At a talk a few weeks ago, I made a passing comment that I think remote work is a scam. This ruffled a few feathers and so I thought it was worth clarifying why it is.
The last few years represented a huge industry-wide experiment on the impact of remote work on everything. Now that the dust has settled a bit we can look at the good and the bad.
The good is articulated in extensive detail across the internet, so I won’t go into too much depth on it. The bad does not get equal attention. An area that is particularly overlooked is how juniors and newcomers (to their job, or to the industry) grow and develop, and all the studies I’ve seen say that remote work is a disaster for this.
This study1 proves something that’s obvious to everyone. Of course proximity matters.
Programming is best taught,2 and best learned, like any other apprenticeship: the apprentice learns through the mentorship from, and close observation of, someone much more experienced than them in the craft. This has worked for a good chunk of human history, and it’s great model for learning to code. Nobody argues that, by the way - nobody’s saying that you can finish a university degree or coding bootcamp and have nothing left to learn. No, we all agree that some sort of further learning is required even after new programmers get their “credentials”.

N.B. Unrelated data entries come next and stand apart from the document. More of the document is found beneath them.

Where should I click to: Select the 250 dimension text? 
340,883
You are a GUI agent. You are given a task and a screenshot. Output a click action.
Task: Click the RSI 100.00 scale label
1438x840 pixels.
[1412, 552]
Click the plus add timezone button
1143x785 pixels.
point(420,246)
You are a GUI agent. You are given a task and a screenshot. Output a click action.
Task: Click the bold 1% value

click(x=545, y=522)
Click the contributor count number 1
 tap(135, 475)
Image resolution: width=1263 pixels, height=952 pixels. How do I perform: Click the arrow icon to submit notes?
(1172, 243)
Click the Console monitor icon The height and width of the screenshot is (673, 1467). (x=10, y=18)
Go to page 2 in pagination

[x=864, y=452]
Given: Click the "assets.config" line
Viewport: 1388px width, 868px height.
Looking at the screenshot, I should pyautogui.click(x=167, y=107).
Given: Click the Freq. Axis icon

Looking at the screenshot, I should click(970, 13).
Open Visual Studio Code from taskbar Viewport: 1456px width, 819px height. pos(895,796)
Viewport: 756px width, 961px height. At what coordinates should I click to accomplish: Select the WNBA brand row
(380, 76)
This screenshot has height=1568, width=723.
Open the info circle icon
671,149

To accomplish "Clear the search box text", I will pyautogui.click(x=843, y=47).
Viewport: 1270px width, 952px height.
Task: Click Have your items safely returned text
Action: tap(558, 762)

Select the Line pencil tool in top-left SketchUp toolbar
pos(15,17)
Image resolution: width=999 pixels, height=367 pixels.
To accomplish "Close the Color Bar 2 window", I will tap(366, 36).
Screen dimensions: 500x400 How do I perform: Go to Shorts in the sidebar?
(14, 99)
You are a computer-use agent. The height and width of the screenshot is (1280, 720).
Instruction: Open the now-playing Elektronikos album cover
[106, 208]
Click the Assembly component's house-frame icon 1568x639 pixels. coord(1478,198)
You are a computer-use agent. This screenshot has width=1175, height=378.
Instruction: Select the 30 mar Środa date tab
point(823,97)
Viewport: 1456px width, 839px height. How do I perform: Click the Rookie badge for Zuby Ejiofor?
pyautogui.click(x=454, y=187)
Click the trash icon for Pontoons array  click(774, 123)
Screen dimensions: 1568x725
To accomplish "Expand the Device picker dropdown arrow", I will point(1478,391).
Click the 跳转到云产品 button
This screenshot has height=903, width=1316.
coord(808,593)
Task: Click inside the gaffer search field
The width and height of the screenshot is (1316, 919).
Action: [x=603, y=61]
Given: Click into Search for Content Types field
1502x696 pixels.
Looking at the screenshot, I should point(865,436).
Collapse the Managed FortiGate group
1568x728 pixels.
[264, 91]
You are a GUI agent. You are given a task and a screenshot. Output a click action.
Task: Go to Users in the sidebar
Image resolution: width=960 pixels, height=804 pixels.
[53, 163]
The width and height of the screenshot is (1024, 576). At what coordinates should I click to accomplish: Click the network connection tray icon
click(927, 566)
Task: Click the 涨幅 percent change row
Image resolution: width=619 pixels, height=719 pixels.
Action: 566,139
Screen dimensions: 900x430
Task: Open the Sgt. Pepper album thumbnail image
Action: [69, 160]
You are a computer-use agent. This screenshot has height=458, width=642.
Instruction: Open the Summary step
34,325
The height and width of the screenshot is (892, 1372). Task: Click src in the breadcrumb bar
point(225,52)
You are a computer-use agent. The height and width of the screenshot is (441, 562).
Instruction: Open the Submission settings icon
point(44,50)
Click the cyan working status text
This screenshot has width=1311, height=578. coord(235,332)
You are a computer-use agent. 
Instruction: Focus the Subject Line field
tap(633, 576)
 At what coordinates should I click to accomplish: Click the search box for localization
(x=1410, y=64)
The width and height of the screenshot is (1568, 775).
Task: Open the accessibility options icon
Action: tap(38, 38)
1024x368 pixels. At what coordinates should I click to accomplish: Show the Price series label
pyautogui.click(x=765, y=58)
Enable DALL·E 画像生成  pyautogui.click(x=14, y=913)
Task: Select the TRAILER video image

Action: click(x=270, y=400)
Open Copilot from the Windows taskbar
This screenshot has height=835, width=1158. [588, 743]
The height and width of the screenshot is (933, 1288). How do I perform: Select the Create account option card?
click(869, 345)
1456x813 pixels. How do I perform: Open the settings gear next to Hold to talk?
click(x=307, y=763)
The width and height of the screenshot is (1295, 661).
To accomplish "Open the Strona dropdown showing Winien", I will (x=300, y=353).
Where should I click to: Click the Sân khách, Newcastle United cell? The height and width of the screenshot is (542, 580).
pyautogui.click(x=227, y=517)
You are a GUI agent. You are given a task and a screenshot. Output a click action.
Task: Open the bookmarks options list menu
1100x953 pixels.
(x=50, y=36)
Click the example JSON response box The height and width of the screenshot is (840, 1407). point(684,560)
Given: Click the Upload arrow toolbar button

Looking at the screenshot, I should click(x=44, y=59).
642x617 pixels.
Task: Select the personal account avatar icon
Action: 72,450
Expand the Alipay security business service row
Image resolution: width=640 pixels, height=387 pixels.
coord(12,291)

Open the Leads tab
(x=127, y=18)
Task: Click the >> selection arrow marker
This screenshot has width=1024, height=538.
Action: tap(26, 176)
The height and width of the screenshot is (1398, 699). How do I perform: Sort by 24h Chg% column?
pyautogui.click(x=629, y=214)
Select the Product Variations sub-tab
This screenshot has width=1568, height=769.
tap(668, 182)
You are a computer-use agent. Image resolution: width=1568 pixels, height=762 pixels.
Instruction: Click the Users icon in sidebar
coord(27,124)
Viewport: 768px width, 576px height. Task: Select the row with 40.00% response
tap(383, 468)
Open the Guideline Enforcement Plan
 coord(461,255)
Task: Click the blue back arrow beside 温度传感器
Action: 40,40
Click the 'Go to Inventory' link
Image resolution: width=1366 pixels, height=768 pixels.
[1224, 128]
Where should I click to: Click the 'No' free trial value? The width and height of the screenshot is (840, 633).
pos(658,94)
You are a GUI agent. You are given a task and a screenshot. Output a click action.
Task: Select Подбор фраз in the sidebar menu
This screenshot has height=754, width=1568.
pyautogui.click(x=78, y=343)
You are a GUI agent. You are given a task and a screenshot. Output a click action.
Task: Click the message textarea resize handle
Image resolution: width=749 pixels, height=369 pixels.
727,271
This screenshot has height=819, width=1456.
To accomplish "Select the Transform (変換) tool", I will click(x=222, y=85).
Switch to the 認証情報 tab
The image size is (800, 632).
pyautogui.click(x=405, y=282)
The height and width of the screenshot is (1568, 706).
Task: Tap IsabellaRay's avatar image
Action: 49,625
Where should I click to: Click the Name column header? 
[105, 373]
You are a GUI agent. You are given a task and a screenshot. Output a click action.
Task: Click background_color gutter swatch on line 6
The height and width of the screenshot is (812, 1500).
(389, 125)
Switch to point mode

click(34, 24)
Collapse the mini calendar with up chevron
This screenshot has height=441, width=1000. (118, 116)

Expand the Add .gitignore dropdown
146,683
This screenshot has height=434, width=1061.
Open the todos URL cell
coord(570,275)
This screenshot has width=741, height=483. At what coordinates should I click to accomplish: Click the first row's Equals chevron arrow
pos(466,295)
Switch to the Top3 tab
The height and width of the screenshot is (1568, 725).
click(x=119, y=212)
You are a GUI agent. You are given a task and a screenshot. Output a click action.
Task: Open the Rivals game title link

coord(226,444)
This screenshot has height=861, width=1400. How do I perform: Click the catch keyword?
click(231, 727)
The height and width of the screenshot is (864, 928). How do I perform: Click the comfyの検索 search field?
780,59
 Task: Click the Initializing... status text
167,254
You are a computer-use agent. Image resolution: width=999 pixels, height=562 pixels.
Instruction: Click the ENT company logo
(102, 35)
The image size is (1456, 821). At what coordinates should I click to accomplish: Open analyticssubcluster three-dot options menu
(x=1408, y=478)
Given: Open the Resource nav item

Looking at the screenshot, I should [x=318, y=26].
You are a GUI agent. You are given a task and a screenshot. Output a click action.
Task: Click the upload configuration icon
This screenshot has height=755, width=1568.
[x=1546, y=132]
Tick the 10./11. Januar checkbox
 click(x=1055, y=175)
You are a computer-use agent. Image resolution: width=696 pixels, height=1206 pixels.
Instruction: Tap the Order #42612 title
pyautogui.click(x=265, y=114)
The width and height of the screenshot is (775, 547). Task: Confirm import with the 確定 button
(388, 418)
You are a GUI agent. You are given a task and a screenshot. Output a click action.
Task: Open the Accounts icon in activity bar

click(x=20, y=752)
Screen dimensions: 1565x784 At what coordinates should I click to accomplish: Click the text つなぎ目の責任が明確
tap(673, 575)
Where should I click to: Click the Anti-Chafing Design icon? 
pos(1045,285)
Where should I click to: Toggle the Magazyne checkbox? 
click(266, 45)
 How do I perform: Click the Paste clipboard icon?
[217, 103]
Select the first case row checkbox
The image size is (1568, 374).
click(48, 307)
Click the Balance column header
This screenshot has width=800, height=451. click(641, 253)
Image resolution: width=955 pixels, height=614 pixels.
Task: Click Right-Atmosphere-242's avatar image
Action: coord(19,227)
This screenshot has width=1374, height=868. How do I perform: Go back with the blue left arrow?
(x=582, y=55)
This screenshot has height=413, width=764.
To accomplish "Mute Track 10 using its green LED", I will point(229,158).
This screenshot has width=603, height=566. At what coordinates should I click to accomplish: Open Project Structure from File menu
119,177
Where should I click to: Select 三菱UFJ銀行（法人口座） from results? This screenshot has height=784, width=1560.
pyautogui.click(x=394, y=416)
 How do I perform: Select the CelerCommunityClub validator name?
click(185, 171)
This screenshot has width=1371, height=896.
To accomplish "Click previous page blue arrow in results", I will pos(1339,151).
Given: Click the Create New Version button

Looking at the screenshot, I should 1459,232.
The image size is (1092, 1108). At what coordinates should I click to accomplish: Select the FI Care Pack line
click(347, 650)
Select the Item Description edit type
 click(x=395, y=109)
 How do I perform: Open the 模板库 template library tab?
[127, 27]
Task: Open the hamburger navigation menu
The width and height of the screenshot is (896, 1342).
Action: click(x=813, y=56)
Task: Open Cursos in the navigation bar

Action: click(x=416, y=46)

This model falls apart as soon as you work remotely. This is for 3 reasons which also aren’t surprising:
Most people aren’t good at teaching things via Zoom
Most people aren’t good at learning via Zoom
Most companies aren’t set up for learning via Zoom
Only in the rare case that all 3 line up can a trainee learn remotely from a mentor as quickly and effectively as they would in person. That’s the rare exception that proves the rule. It turns out that it’s really hard to learn to code alone, at home, in bed.
For most people and most companies, you can’t look at the studies and come to any reasonable conclusion except that office jobs are better than remote jobs for starting one’s career. But most people in the industry really don’t want to acknowledge this. Why? Presumably because if you like working from home, it’s not in your interests to acknowledge that it’s not good for others (or even for you).
This reminds me of the debate about “NIMBY”s and housing policy in many countries. In short: NIMBYs want more affordable housing to be built, but not anywhere close to them (lest undesirable people move into their neighborhood). If the choice is between their street staying nice and more cheap housing being built, the street’s staying nice. Opponents of NIMBYs say this stance is hypocritical - they claim to want cheaper housing, as long as it’s “not in my backyard”.
Similarly, I think there’s a lot of people who say they want more to be done to support juniors in the software industry3, but if the choice is between better training and working remotely… those juniors are going to be learning to code at home, alone, in bed.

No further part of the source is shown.